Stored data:

Start of Block

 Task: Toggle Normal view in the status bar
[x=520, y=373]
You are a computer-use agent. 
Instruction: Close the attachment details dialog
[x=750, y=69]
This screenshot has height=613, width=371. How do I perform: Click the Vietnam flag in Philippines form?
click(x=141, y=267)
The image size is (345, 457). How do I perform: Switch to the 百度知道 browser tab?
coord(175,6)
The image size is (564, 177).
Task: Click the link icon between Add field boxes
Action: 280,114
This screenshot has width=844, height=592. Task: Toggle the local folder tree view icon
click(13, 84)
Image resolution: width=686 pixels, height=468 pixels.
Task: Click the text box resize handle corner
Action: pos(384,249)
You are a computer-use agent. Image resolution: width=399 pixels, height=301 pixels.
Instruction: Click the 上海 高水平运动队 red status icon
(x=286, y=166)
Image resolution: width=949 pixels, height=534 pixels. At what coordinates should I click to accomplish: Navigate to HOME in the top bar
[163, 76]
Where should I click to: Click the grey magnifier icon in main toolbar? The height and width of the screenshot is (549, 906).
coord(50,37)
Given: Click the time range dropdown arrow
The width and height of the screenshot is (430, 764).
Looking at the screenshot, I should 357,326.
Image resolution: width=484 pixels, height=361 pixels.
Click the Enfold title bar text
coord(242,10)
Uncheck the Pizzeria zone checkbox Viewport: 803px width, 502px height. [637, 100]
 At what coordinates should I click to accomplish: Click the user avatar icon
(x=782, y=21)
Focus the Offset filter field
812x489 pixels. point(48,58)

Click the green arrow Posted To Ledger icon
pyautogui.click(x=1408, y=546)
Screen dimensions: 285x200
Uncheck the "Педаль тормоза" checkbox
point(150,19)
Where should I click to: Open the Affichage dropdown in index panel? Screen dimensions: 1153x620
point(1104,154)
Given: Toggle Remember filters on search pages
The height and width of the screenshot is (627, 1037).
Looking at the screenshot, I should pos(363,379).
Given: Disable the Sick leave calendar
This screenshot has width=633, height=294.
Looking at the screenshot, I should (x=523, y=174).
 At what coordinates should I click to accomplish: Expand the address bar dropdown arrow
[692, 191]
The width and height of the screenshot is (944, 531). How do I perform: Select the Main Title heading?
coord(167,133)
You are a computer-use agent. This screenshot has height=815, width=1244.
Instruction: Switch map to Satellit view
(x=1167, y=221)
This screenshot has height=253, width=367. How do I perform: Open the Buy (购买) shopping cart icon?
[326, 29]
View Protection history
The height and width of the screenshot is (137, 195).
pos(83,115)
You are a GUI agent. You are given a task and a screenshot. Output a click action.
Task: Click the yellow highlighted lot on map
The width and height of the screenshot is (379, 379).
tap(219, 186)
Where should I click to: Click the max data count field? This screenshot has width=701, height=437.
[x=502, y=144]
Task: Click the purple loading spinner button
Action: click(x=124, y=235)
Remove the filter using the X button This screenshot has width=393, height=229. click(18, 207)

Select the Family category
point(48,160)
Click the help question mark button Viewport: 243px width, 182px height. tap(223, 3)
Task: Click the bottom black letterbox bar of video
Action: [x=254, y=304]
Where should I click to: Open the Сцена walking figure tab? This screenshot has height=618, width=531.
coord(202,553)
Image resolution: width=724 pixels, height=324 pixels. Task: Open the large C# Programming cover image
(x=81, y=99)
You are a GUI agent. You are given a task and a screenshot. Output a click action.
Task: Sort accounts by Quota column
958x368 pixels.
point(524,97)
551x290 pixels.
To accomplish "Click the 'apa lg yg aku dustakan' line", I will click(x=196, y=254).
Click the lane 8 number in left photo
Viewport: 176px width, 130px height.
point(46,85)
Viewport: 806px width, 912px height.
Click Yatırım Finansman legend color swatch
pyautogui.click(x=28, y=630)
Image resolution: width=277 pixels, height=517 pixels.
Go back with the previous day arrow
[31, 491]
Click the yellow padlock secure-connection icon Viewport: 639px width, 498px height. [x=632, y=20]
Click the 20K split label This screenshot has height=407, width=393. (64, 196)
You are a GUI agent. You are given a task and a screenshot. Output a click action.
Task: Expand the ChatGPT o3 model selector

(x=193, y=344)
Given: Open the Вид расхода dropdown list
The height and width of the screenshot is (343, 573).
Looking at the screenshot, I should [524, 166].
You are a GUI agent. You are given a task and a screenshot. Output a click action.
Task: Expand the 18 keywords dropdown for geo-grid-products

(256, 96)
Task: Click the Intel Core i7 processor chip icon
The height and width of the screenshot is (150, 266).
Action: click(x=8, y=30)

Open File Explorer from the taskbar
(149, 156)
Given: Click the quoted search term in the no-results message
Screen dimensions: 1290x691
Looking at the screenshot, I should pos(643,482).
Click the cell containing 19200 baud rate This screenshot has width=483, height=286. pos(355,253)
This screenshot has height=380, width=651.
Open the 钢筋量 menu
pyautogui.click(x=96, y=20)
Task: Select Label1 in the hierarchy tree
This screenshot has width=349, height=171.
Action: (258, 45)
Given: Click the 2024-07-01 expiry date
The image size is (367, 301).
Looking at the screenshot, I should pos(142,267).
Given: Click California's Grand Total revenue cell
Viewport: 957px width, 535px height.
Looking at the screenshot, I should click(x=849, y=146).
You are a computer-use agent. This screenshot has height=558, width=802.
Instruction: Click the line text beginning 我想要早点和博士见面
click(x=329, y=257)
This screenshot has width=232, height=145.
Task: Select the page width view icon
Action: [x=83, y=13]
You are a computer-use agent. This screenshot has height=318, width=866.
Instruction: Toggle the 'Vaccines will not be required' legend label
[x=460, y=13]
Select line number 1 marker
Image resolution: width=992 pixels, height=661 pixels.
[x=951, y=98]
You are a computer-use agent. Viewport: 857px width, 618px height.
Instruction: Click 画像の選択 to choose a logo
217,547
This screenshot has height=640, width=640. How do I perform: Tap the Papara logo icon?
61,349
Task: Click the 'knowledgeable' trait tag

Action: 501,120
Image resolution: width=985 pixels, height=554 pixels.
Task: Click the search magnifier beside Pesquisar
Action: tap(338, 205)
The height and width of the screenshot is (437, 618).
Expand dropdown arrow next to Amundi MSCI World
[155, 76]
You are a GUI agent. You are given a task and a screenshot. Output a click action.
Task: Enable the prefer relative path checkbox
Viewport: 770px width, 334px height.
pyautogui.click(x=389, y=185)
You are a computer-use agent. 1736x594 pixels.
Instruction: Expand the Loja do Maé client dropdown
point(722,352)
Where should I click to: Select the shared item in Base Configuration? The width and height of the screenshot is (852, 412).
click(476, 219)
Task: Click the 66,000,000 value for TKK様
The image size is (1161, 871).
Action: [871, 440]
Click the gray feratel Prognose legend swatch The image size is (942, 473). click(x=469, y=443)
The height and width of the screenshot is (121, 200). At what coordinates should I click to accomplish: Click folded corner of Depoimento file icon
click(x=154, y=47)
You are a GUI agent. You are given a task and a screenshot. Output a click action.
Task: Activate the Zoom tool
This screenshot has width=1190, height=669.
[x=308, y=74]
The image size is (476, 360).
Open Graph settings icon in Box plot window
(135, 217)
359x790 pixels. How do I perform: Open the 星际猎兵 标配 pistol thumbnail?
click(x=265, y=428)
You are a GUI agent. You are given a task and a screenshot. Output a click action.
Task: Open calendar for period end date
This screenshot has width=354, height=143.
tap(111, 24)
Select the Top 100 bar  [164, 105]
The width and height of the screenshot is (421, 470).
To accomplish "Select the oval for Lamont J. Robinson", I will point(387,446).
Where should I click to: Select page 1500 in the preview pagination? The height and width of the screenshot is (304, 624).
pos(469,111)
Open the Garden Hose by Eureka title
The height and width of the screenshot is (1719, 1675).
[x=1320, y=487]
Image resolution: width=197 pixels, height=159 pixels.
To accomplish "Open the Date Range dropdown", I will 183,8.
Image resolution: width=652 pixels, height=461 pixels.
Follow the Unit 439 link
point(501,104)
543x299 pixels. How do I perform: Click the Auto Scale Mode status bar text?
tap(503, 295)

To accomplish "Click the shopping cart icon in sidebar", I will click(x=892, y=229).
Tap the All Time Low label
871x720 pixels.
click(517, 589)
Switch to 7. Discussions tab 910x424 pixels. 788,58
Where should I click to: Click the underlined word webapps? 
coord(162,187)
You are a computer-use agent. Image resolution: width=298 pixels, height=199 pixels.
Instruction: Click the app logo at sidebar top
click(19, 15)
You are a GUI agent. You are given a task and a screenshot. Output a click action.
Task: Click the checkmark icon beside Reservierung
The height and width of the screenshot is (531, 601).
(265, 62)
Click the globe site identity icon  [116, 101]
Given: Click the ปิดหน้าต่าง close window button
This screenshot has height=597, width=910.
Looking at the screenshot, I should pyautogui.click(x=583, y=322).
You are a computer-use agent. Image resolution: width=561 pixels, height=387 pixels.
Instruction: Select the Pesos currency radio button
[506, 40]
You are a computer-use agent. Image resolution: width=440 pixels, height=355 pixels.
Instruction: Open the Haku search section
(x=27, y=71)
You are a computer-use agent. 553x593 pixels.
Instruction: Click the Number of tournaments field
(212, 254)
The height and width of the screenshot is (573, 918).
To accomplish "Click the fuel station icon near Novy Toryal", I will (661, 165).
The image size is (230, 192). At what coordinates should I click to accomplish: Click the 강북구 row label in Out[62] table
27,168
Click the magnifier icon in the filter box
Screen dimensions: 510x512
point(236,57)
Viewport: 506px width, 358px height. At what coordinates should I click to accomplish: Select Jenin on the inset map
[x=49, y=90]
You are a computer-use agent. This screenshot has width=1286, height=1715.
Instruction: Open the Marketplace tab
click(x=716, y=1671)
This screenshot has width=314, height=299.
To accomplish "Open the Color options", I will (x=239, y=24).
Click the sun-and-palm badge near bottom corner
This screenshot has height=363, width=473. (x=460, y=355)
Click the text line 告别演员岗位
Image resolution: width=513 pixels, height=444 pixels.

End of Block

WHAT THE TASK REQUIRES:
Using the entries above, repeat only the lines from the one containing "Click the cell" through the one containing "has height=318, width=866.", end lines included.

SOLUTION FOR THIS PROBLEM:
Click the cell containing 19200 baud rate This screenshot has width=483, height=286. pos(355,253)
This screenshot has height=380, width=651.
Open the 钢筋量 menu
pyautogui.click(x=96, y=20)
Task: Select Label1 in the hierarchy tree
This screenshot has width=349, height=171.
Action: (258, 45)
Given: Click the 2024-07-01 expiry date
The image size is (367, 301).
Looking at the screenshot, I should pos(142,267).
Given: Click California's Grand Total revenue cell
Viewport: 957px width, 535px height.
Looking at the screenshot, I should click(x=849, y=146).
You are a computer-use agent. This screenshot has height=558, width=802.
Instruction: Click the line text beginning 我想要早点和博士见面
click(x=329, y=257)
This screenshot has width=232, height=145.
Task: Select the page width view icon
Action: [x=83, y=13]
You are a computer-use agent. This screenshot has height=318, width=866.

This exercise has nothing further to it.